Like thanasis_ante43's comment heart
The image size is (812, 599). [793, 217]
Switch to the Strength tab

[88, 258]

==

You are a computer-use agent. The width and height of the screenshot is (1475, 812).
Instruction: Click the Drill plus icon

---

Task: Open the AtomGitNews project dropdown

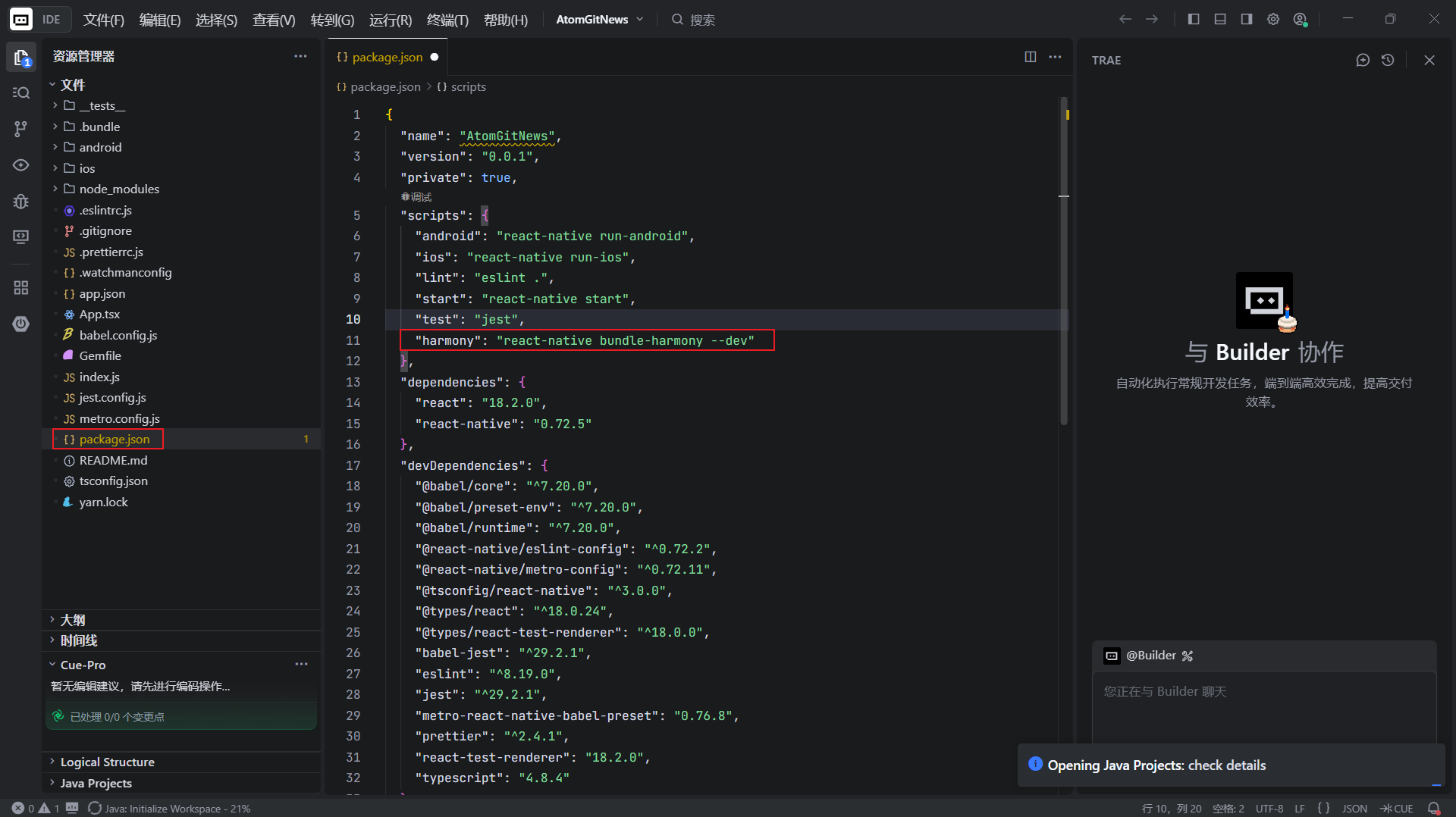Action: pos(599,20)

▶ _TASK REQUIREMENTS_
Reproduce the part of the items that opens with the line containing "You are a computer-use" and closes with the line containing "Instruction: Click the Drill plus icon", keeping every word unchanged.

▶ _OUTPUT_
You are a computer-use agent. The width and height of the screenshot is (1475, 812).
Instruction: Click the Drill plus icon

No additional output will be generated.